- **TEXT BLOCK**:

Here’s a sobering statistic: The average 300 unit apartment community generates 15GB of data across property management, payments, repairs a month. To put that into context, the base version of IPhone 13 has 128 GB of storage, so 8.5 months of property data will be enough to fill up your iPhone.
Safe to say, using all this data and finding signal is hard work. But most of us in the industry have to wrangle, dangle this data to make sense of what is going on.
And this is more important in 2022 than years past.
Customer-centricity
Apartment and Single family investors are investing millions of dollars in customer engagement and resident satisfaction. This ranges from amenities, community building software and measuring CSAT (or customer satisfaction) through a series of software vendors.
Training and hiring
With the rising turnover and workforce challenges, training, baselining quality of service, marketing spend and maintenance spend is more important than ever.

- **PROBLEM DESCRIPTION**: In the text on apartment property data, how much data does the average 300-unit apartment community generate each month?

- **DATASET EXCERPT**:
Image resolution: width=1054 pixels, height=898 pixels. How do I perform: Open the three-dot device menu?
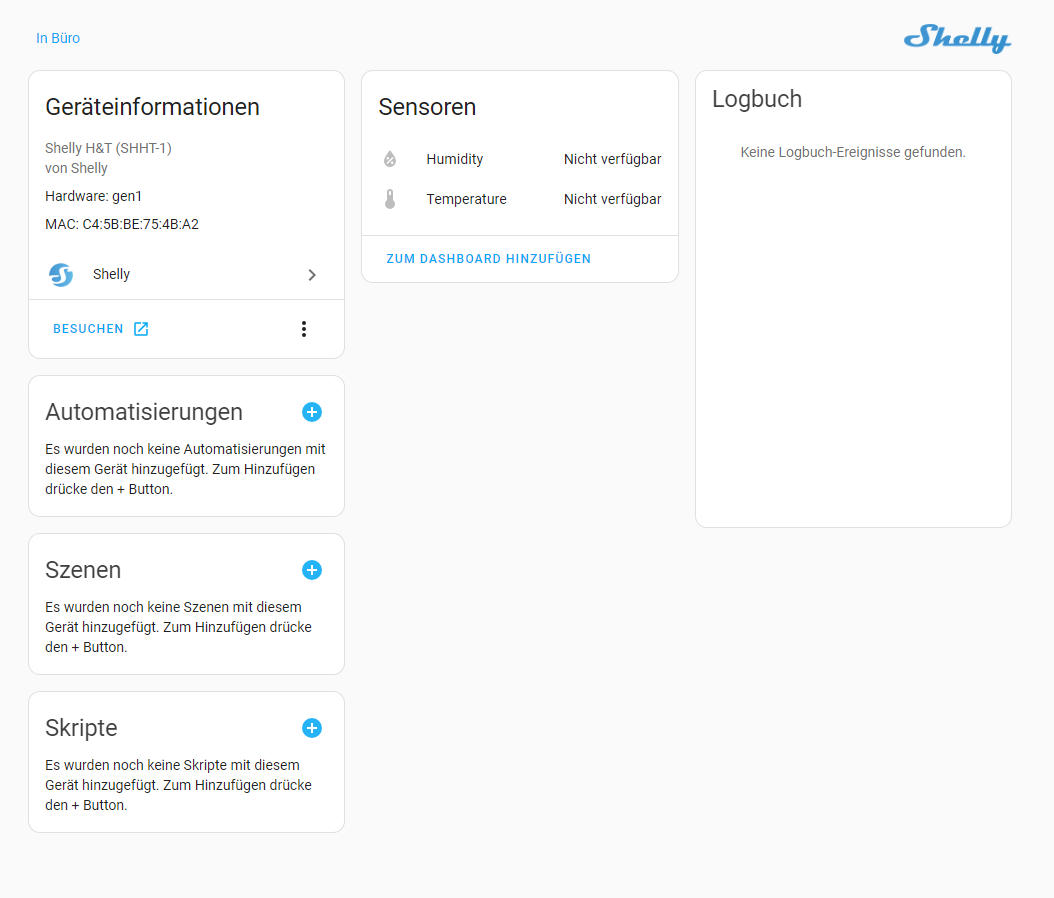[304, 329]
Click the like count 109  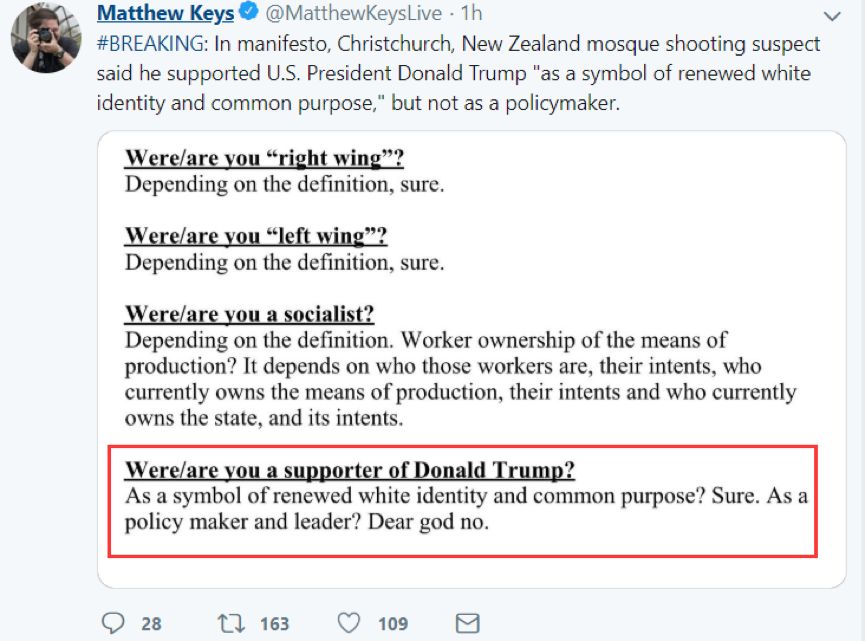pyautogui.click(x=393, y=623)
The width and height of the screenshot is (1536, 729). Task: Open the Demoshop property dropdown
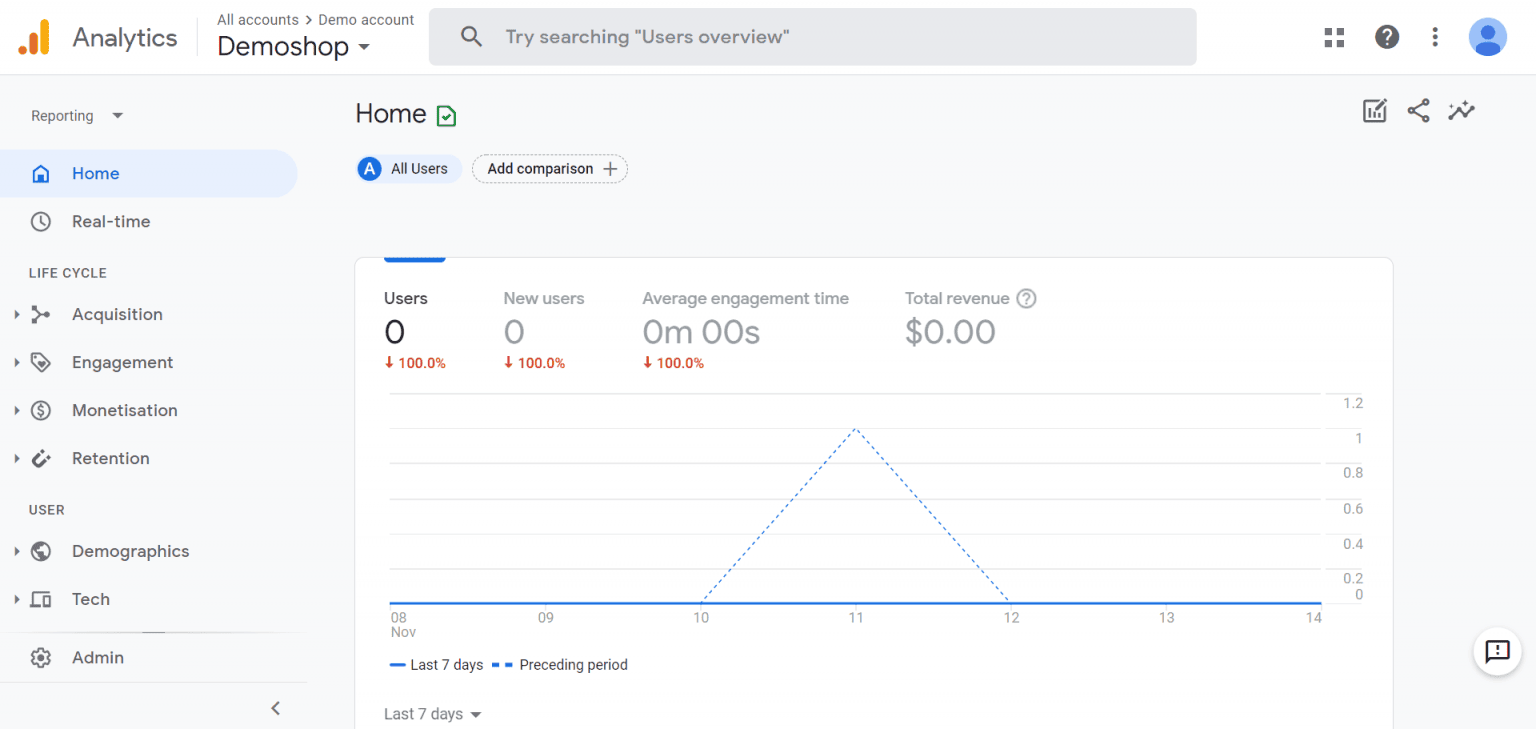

- **OUTPUT**: 15GB